Compito di fine anno per i milanesi ansiosi di capire. Salire in auto, imboccare via Ripamonti, dirigersi verso Opera, arrivare all'altezza dello Ieo. Scendere. Guardare verso oriente, alle spalle di quel luogo di dolore e di speranza che è l'istituto di oncologia. E decidere: siamo davanti a un polmone verde, a un'oasi agricola meritevole di essere preservata? O a una landa spelacchiata, giusta destinazione di una struttura medica di avanguardia?

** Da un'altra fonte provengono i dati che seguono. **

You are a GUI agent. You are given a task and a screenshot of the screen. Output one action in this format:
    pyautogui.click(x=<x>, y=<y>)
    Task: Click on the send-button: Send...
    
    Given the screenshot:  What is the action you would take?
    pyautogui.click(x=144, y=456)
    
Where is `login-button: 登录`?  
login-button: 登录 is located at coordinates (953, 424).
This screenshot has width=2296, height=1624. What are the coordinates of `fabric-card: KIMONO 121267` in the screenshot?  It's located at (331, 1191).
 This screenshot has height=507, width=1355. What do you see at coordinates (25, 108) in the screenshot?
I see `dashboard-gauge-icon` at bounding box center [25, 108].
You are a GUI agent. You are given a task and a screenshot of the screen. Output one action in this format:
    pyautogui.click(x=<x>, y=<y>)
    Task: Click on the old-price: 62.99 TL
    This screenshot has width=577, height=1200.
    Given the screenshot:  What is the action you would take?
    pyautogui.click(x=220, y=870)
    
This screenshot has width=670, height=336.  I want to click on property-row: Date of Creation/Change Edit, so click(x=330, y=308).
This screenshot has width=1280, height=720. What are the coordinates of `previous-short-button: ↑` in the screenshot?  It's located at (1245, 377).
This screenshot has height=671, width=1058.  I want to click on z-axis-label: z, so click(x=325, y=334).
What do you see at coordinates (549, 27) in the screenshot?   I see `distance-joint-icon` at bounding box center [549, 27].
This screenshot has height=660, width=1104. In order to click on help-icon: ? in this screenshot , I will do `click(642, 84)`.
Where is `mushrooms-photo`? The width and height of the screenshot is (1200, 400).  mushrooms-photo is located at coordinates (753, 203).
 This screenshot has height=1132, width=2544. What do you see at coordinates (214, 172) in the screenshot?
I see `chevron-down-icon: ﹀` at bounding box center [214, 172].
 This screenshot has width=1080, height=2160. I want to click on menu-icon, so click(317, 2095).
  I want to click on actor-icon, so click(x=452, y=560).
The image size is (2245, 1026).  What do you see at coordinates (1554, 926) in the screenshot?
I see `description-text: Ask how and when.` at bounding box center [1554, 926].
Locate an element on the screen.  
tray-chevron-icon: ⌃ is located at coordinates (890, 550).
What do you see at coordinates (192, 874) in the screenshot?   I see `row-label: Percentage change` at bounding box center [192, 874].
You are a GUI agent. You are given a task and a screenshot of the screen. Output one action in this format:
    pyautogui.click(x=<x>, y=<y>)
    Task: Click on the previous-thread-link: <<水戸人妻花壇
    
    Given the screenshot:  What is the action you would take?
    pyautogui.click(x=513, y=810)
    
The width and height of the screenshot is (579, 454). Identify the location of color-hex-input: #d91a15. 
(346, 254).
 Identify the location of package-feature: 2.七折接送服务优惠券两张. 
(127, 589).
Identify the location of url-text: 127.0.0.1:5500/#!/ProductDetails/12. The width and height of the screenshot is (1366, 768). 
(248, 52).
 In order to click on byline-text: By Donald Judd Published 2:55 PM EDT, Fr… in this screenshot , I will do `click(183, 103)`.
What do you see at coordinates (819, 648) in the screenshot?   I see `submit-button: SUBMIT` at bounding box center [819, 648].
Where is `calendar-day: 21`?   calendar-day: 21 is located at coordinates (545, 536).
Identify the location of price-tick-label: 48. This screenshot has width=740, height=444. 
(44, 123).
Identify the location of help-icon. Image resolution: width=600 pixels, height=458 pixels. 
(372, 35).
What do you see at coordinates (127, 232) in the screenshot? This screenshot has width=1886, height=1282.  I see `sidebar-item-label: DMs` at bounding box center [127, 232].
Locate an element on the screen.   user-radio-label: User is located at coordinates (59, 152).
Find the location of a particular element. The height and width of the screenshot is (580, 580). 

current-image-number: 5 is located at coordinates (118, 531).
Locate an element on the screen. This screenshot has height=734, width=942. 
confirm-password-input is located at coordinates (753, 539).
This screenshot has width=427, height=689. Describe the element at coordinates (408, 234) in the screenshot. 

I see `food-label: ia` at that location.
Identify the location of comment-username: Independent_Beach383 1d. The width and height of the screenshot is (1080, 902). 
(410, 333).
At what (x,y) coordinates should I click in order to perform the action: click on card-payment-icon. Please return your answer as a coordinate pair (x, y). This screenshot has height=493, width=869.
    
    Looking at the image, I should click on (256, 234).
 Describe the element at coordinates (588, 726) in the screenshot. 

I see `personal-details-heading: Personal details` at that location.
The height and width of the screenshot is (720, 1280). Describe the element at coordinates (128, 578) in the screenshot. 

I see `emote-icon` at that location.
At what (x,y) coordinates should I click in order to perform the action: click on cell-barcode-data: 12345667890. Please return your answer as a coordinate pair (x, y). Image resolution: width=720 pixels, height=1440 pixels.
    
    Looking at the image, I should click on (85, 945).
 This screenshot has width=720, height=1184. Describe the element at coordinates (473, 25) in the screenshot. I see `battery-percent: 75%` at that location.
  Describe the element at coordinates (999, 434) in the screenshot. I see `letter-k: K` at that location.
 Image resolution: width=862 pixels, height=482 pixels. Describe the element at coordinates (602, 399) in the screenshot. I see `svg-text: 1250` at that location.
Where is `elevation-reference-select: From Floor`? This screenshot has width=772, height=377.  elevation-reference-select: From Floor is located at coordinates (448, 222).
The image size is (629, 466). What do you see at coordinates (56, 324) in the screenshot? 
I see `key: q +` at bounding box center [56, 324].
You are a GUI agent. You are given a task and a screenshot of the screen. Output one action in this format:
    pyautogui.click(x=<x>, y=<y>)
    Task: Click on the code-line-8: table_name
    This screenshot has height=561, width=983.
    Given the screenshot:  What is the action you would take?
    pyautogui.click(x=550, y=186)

Alla fine, la tempesta politico-finanziario-giudiziaria scatenata dalla decisione della giunta di affossare (chiacchiere a parte, come quelle di ieri di Lucia De Cesaris: di affossamento si tratta) il Centro di ricerca biomedica avanzata, ovvero Cerba, che doveva sorgere su questa area è tutta qui. Poiché alle casse pubbliche non sarebbe costato un euro e anzi avrebbe portato qualche decina di milioni di contante, il calcolo dei pro e dei contro è presto fatto. Certo, ci sono quei quattrocento appartamenti che i nuovi titolari dell'area (ovvero le banche, Unicredit in testa) hanno aggiunto al progetto, a gettare sul progetto l'ombra infamante della speculazione. Anche se un pensiero compassionevole andrebbe rivolto alle quattrocento famiglie disposte a trasferirsi in questo nulla con vista sul supercarcere.
Salvatore Ligresti è un imprenditore e certo non un benefattore dell'umanità, né lo sono i suoi successori. Sui loro tornaconti passati e presenti nell'operazione Cerba si potrebbe discutere a lungo.